2. Then start Hide IP Platinum and select HIDE IP.

3. Meanwhile dont open any browser, messengr, etc.

4. Once ur fake IP is set, then start using ur net.

It seems that even if one appli. is accessing the net b4 Hide IP changes ur IP, Rapidshare wont work. So be careful.

In case u get "already downloading" error, just change ur IP....

Hide IP works the best for me in Firefox 1.5


----------



## anushka (Jun 21, 2006)

any other idea except this


----------



## tosh_mine (Jul 14, 2006)

this trick isnt working any more.


----------



## gary4gar (Jul 17, 2006)

*Megaupload:Bypass "All download slots in use*

*For Firefox:*
First go to 

Code:

*addons.mozilla.org/firefox/59/
Click Install Now to install addon.
Restart FF. Tool-->User Agent Switcher--->Options--->Options
Click User Agents--->Add
Type this:
+ Description: MEGAUPLOAD
+ User Agent: Mozilla/4.0 (compatible; MSIE 6.0; Windows NT 5.1; SV1; Alexa Toolbar)
Click OK twice to finish adding User Agent.

From now, before downloading any file on megaupload just go Tools--> User Agent Switcher--->MEGAUPLOAD.

*For IE:*

Start/run->> type regedit -> ok
Go to: [HKEY_LOCAL_MACHINE\SOFTWARE\Microsoft\Wi ndows\CurrentVersion\Internet Settings\5.0\User Agent\Post Platform]

Note: if U use IE 7
go to: [HKEY_LOCAL_MACHINE\SOFTWARE\Microsoft\Wi ndows\CurrentVersion\Internet Settings\User Agent\Post Platform]

Right click on Post Platform > New > String Value > type Alexa Toolbar > ok

Now U can download from megaupload without error : "All download slots (..) assigned to your country (....) are in use"

*P.S.:I haven't tried the IE trick,the FF one is working like a charm for me. sorry for opera users*


----------



## amit_at_stg (Jul 17, 2006)

The FF trick is working fine for me too, this is the best technique so far.


----------



## mkmkmk (Jul 18, 2006)

thanks gary it worked for me ....like charm.........


----------



## gary4gar (Jul 18, 2006)

mkmkmk said:
			
		

> thanks gary it worked for me ....like charm.........

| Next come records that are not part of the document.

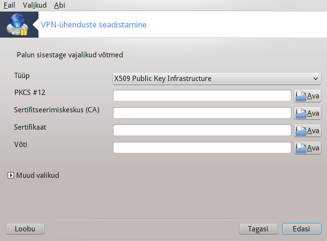Click the VPN globe-and-lock header icon
Image resolution: width=327 pixels, height=241 pixels.
tap(17, 25)
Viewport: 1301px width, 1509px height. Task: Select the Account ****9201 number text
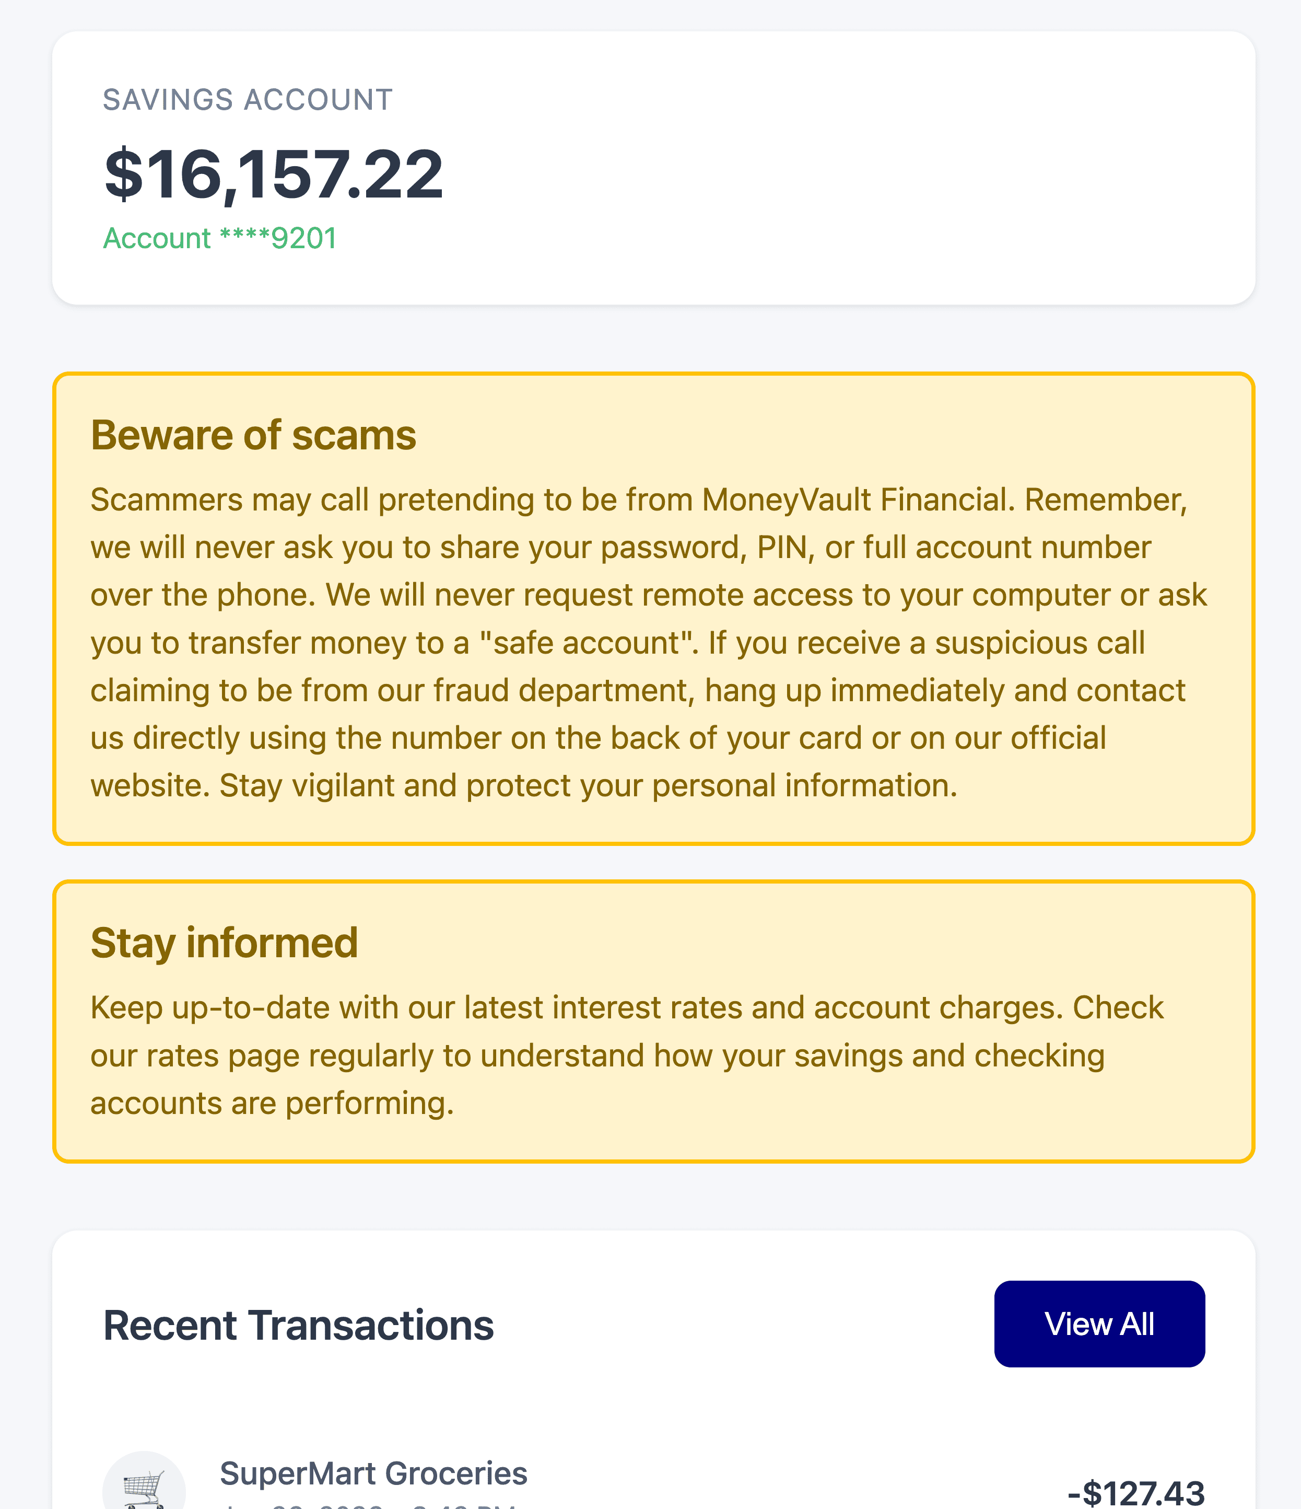pos(220,238)
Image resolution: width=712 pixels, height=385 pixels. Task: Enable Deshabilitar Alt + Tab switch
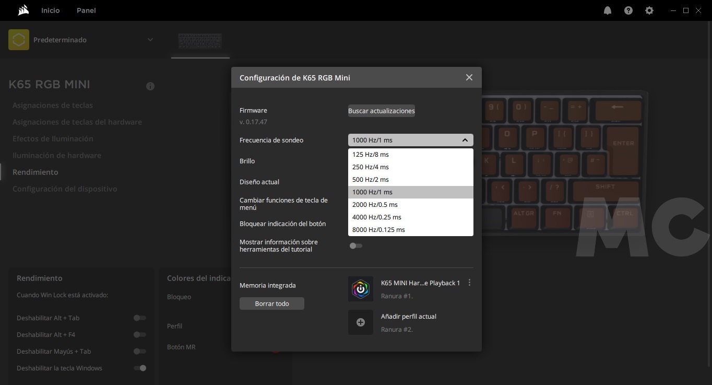[x=139, y=318]
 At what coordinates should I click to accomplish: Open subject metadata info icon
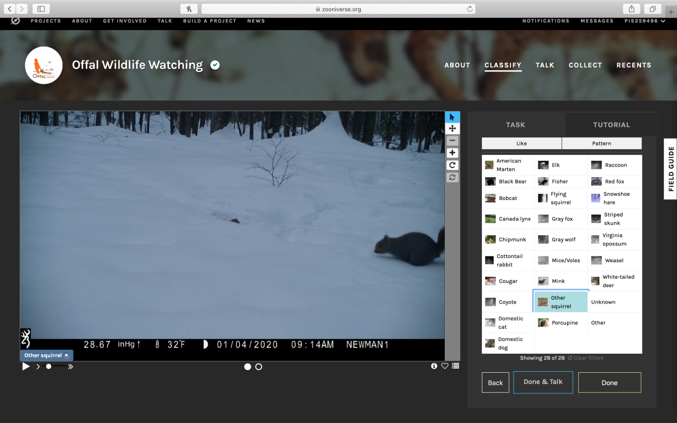(x=434, y=366)
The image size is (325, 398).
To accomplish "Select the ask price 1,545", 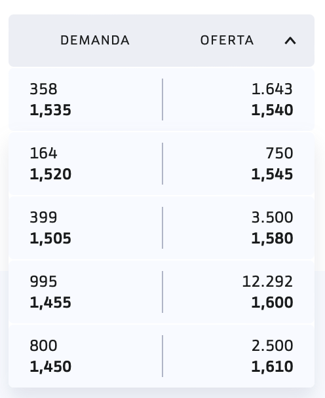I will tap(272, 174).
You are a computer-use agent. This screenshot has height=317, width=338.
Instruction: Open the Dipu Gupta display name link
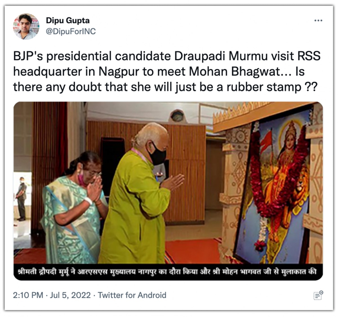point(68,21)
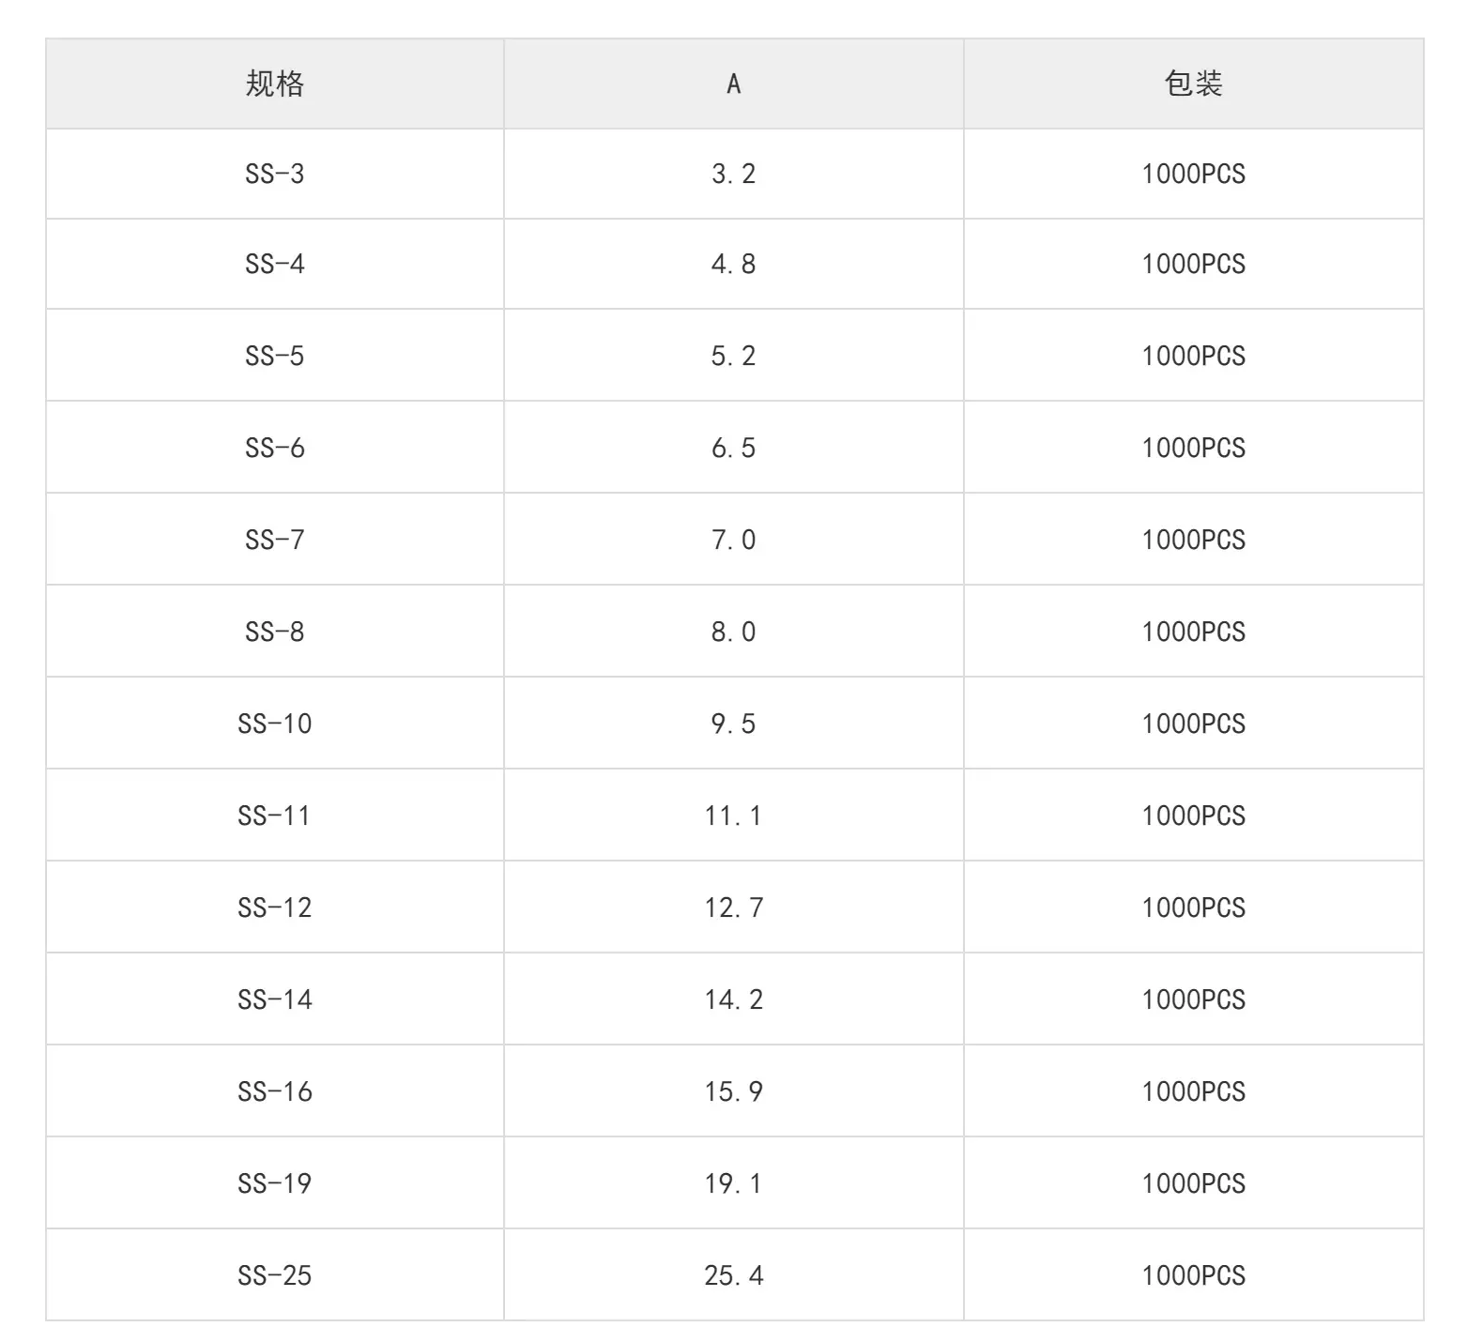
Task: Select the SS-6 row label
Action: pos(275,448)
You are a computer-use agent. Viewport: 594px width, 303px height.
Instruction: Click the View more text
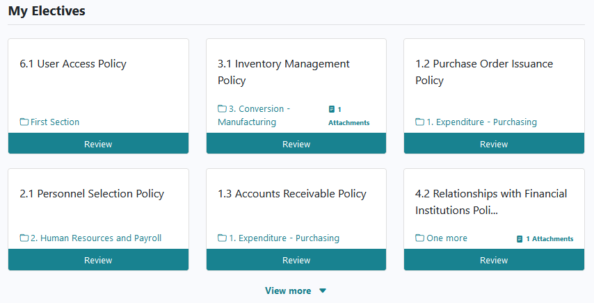click(288, 291)
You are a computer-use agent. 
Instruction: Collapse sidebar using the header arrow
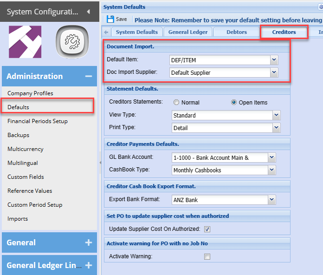point(88,12)
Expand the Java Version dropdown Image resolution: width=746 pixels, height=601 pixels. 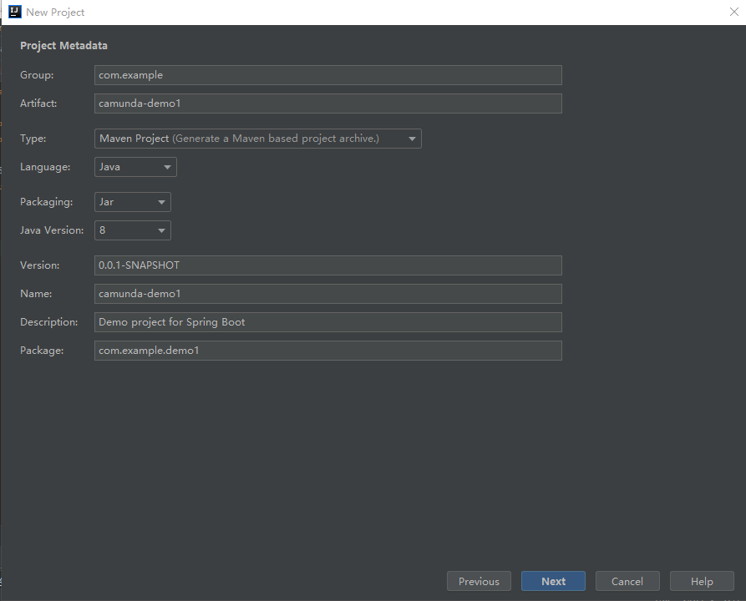pyautogui.click(x=133, y=230)
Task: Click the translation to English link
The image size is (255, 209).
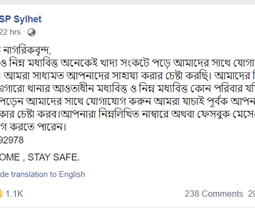Action: pos(43,174)
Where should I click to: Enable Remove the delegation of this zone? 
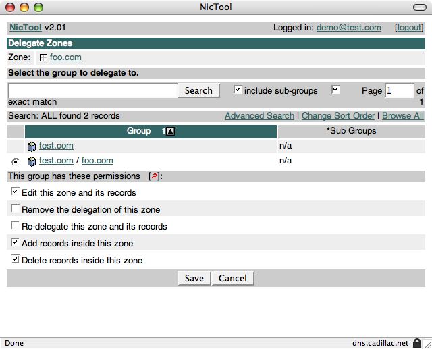pos(16,209)
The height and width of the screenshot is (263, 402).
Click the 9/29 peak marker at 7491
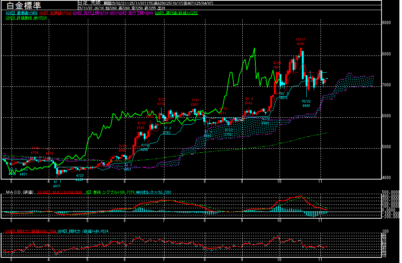(277, 65)
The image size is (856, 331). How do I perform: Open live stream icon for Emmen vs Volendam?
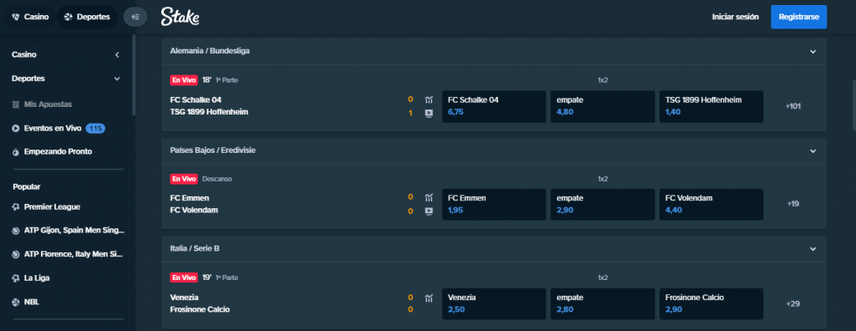click(x=429, y=211)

pls do not spam by posting a thnax post just use the thanx button


----------



## gary4gar (Jul 19, 2006)

ax3 said:
			
		

> kool ....


u are the first one after mods to get a custom user title


----------



## iMav (Jul 19, 2006)

its nt a user title he is banned


----------



## vikasg03 (Jul 20, 2006)

thanks vishal
u are made for others
gr8. Your all tutorials are really very ultimate and shows that u are more creative than others
thanks
vikas


----------



## gary4gar (Jul 25, 2006)

update:the firefox trick which i suggested will ruin ur java runtime envirment


----------



## sujithtom (Aug 6, 2006)

Thnx a million Vishal


----------



## ashu888ashu888 (Aug 9, 2006)

Thanx gr8 liink....

Cheers n e-peace...


----------



## hbk549 (Aug 16, 2006)

thanks pal
but how to download from rapidshare
how to download 500Mb file because it has got download limit for free user can anyone help me..


----------



## ACPigeon (Aug 28, 2006)

Visha -- It isn't working for me. All I get is a blank white page.


----------



## Vishal Gupta (Aug 28, 2006)

Seems that this trick doesnt work any more!
U can take a look here for other working methods:

*www.thinkdigit.com/forum/showthread.php?t=34176


----------



## hanwant (Sep 2, 2006)

Good Job !!


----------



## tech_freak (Sep 3, 2006)

no trick is working out for me please help!!!!..
i have tried the guardster proxy trick,the google translation trick,annonymizer trick,megaupload premium account generator trick nothing is working out..
please some trick to get a free slot for downloading in megaupload.


----------



## mariner (Sep 8, 2006)

Another way for firefox users only!( same as described above.works 100 %)

First go to


CODE
*addons.mozilla.org/firefox/59/



Click Install Now to install addon.

Restart Firefox. Tool-->User Agent Switcher--->Options--->Options

Click User Agents--->Add

Type the following or copy paste.

Description: MEGAUPLOAD

User Agent: Mozilla/4.0 (compatible; MSIE 6.0; Windows NT 5.1; SV1; Alexa Toolbar)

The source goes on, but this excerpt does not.